What to do ::
Output only the stretch of the listing that starts at the line containing "Given: Open the Hospitals industry link" and ends at the line containing "273x1568 pixels.", reproduced exactly with both ends.

Records for the exercise ::
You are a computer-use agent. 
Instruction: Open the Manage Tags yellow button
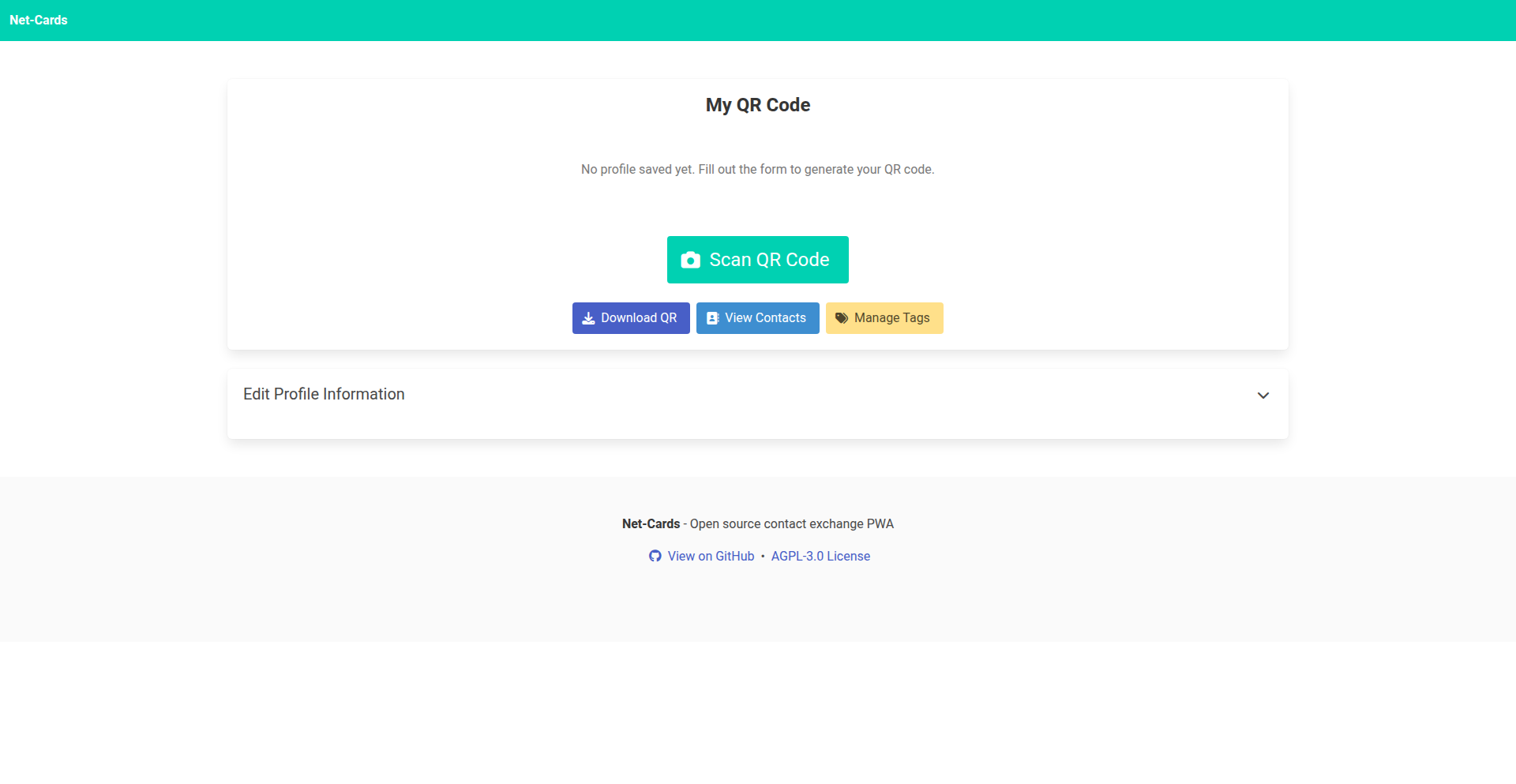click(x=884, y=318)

* * *

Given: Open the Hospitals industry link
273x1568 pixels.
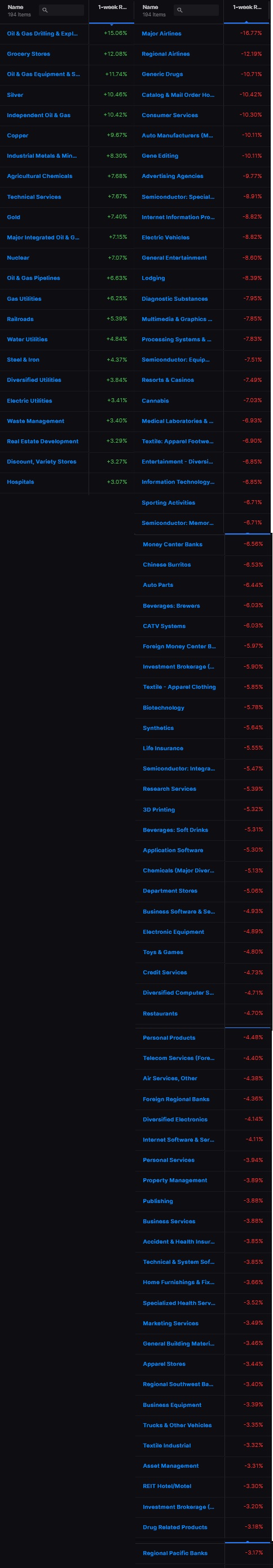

Your response ::
Given: Open the Hospitals industry link
273x1568 pixels.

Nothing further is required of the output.